3. PINNACLE OIL INTERNATIONAL, INC. shall be the name of Auric following
the Reorganization contemplated herein and shall be referred to as "the
Corporation" or "the Resulting Corporation" as necessary to avoid
confusion of name and to maintain clarity of meaning.
II. RECITALS
A. THE CAPITAL OF THE PARTIES:
1. THE CAPITAL OF AURIC consists of 50,000,000 shares of common voting
stock of $0.01 par value authorized, of 877,450 are issued or outstanding.
PLAN OF REORGANIZATION
Auric/Pinnacle
January 20, 1996 Page 1
2. THE CAPITAL OF PINNACLE consists of 20,000,000 shares of common voting
stock of $0.001 par value authorized, of which 5,000,000 shares are issued and
outstanding.
B. THE BACKGROUND FOR THE REORGANIZATION:
1. PINNACLE has certain interests, technology, fund raising capabilities
concerning the exploration and development of oil and gas properties/joint
ventures, and
2. PINNACLE has an interest to be acquired/merged with a public corporation
(Bulletin Board listed), and
3. AURIC wishes to acquire these rights and maintain this newly formed
Pinnacle, a Nevada Corporation as a wholly-owned subsidiary to conduct these
proposed operations.
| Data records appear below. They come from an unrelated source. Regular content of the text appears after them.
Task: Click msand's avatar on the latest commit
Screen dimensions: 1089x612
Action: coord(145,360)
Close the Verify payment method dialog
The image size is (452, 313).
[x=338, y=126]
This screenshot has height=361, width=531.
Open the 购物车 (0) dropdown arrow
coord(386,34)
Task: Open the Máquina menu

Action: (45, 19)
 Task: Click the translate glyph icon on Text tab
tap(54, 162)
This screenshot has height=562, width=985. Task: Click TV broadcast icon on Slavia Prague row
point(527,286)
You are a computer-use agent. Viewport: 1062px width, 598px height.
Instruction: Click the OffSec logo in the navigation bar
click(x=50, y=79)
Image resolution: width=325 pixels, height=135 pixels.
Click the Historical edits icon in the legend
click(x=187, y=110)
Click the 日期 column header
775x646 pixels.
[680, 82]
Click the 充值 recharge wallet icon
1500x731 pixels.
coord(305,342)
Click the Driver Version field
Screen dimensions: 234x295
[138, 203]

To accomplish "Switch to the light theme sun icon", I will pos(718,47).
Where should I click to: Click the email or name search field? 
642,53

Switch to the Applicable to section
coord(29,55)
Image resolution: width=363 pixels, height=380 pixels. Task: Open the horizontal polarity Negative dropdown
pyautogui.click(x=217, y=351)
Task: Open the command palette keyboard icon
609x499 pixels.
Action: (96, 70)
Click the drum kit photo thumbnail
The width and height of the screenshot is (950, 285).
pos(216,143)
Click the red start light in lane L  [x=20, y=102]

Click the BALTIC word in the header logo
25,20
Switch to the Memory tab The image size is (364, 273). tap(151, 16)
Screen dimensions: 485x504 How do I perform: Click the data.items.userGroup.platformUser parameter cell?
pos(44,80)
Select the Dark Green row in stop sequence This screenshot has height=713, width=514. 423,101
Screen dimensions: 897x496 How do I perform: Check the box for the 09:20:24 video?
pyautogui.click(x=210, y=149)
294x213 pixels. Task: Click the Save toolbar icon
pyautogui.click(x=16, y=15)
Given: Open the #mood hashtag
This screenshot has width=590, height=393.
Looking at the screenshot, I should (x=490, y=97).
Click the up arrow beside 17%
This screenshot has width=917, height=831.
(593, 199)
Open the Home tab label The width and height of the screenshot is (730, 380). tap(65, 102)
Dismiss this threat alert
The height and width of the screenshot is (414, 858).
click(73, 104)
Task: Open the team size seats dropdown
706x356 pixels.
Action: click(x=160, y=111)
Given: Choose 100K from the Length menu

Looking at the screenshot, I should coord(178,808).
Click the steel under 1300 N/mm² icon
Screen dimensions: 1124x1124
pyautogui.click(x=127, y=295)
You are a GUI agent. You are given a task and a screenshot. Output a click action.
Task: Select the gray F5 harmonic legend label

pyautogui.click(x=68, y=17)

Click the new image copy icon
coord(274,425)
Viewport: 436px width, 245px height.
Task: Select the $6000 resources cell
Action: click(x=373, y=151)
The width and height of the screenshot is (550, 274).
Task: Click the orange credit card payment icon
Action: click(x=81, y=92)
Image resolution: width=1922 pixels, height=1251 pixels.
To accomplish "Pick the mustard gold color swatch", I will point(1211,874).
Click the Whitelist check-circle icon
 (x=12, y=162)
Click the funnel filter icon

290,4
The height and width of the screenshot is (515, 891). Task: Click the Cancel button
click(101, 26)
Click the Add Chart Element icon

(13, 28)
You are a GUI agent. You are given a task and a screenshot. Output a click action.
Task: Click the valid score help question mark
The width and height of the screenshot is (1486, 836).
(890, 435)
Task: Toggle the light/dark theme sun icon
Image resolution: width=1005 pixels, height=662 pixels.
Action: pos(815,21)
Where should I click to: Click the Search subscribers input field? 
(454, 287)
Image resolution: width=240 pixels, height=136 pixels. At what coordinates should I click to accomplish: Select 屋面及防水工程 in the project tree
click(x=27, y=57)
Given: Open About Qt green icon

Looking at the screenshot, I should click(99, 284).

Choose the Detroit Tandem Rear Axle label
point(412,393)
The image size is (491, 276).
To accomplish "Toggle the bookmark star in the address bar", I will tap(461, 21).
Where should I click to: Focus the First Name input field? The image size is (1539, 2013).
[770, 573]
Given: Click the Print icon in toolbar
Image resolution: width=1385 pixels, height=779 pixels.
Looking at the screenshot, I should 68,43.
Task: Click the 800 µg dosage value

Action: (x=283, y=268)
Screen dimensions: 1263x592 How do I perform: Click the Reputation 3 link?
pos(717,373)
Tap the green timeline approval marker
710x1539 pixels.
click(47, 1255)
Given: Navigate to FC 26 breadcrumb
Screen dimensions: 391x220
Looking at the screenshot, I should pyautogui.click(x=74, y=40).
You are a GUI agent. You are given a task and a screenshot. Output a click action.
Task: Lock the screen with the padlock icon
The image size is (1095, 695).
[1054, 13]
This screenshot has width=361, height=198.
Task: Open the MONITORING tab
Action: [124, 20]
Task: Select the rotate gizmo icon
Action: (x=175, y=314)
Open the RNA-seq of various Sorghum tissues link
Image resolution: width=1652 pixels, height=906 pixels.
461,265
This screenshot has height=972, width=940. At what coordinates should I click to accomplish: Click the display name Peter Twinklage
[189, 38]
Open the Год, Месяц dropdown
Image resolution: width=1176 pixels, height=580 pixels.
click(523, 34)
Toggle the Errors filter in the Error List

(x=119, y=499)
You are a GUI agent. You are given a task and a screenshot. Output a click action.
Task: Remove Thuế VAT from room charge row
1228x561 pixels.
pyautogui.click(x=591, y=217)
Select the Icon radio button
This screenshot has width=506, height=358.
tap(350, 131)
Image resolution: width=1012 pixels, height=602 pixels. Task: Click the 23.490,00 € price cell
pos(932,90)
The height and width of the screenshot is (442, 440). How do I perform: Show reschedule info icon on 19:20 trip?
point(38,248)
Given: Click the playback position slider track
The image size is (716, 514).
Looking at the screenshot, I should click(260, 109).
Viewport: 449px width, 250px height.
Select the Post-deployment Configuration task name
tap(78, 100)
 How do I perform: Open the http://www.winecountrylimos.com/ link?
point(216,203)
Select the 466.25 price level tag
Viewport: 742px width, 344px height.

As required by law, the vote for approval of this
definitive Agreement, this Reorganization has been approved by a vote of the
holders of at a majority of the issued and outstanding shares of Auric, and
4. THE PARTIES contemplate and intend that the acquisition will be a stock
transaction; that all of the issued and outstanding capital stock of Pinnacle
shall be acquired by Auric in exchange solely for Auric voting stock pursuant to
Regulation D, Rule 504, as promulgated by the Securities and Exchange
Commission; that this transaction qualify as a tax-free reorganization under
Section 368(a)(1)(B) of the Internal Revenue Code of 1954, as amended, and
related sections thereunder.
III. PLAN OF REORGANIZATION
A. REORGANIZATION AND ACQUISITION; (1) Auric shall acquire all the
Assets, Businesses and Capital Stock of Pinnacle, and Pinnacle shall become and
be a wholly-owned subsidiary of Auric, on the terms and conditions which follow
and are provided in this Agreement; (2) Auric shall issue (in reliance upon Rule
504 of Regulation D of the Securities Act of 1933 as amended) to the
shareholders of Pinnacle, as Pinnacle shall direct, an aggregate of 10,090,675
(Ten Million Ninety Thousand Six Hundred Seventy Five) shares of common stock of
Auric, which represents approximately 92% of the issued
PLAN OF REORGANIZATION
Auric/Pinnacle
January 20, 1996 Page 2
and outstanding shares of the common stock of Auric at the time of closing; (3)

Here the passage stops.